El 26 de septiembre, un mes y diez días después del accidente, Lucila fue dada de alta. “Salí del hospital en silla de ruedas. Para mediados de octubre estaba usando muletas y, en enero de 2016, me dieron de alta para bailar. En julio de ese año estaba de regreso en los escenarios”, apunta.
Con los días, sin embargo, se fue dando cuenta de que sus movimientos eran limitados. Los tornillos y los metales que le habían colocado en la columna y en la pelvis le hacían sentir que no era la misma de antes. Además de la molestia física, dice, aparecieron “coletazos” de la lesión cerebral. “Empecé a tener convulsiones: temblaba, temblaba y no podía hacer nada más que temblar. Las luces del escenario me encandilaban y eso tampoco ayudaba”, explica.
Los médicos le explicaron que el estrés podía potenciar las convulsiones y le sugirieron que tratara de “estar más tranquila”. Lucila jura que lo intentó. “Bailaba y, cuando empezaba a sentir que me iba a dar un comienzo de temblequeo, encontraba la manera salir del escenario disimuladamente. Tomaba un poquito de agua tras bambalinas, respiraba y luego regresaba en otra entrada”, cuenta.
Con el tiempo, como quien se saca una mochila pesada de encima, Lucila eligió dejar de exigirse. “Acepté la realidad. Entendí que podía bailar, que podía disfrutar del ballet, pero no como mi profesión”, sostiene. Inquieta, se anotó para estudiar Gastronomía.
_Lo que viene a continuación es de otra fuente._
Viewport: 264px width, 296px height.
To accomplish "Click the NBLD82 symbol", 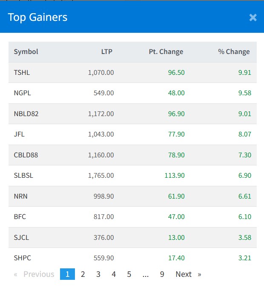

Lo que no imaginó es que el ambiente de la cocina (en un lugar cerrado y con el calor de los hornos) iba a ser casi tan estresante como el del ballet y otra vez empezó con las convulsiones. Finalmente, en diciembre de 2018 se graduó como Licenciada en Administración de hotelería y negocios.
Acaban de cumplirse cinco años del accidente que casi la deja postrada y, a pesar de lo que atravesó, Lucila cree que fue lo mejor que pudo pasarle. “Aprendí a valorar mi vida”, dice la joven. Hace una pausa y señalando su anillo de compromiso agrega: “Si el accidente no hubiese pasado, hoy estaría sola. Quizá estuviese bailando en una compañía profesional, pero no hubiese conocido la vida como es. No hubiese vivido lo que puedo vivir y no hubiese comido. Porque yo no comía”, asegura, acerca de los trastornos alimenticios con los que convivió durante su adolescencia.
“Llegué a la conclusión de que hay que vivir con más simplicidad, pero intensamente. Me di cuenta que en la vida solo hay dos días en los cuales vos no podés hacer nada: uno es ayer y el otro es mañana. Entonces hay que vivir el hoy. No le deseo accidentes a todo el mundo, pero sí deseo que cada uno tenga la oportunidad de experimentar una vivencia fuerte que te haga un ‘clic’ en la vida. En mi caso tuvo que ser drástico”, se despide.
“A los que creen que no pude realizar mis sueños les digo: mi sueño era bailar en distintos escenarios del mundo y ser reconocida como bailarina profesional. Y lo fui. Bailé en Argentina, en Brasil, en Canadá y en Estados Unidos. Ahora, sin buscarlo, el ballet volvió a mí, estoy dando clases y soy muy feliz”.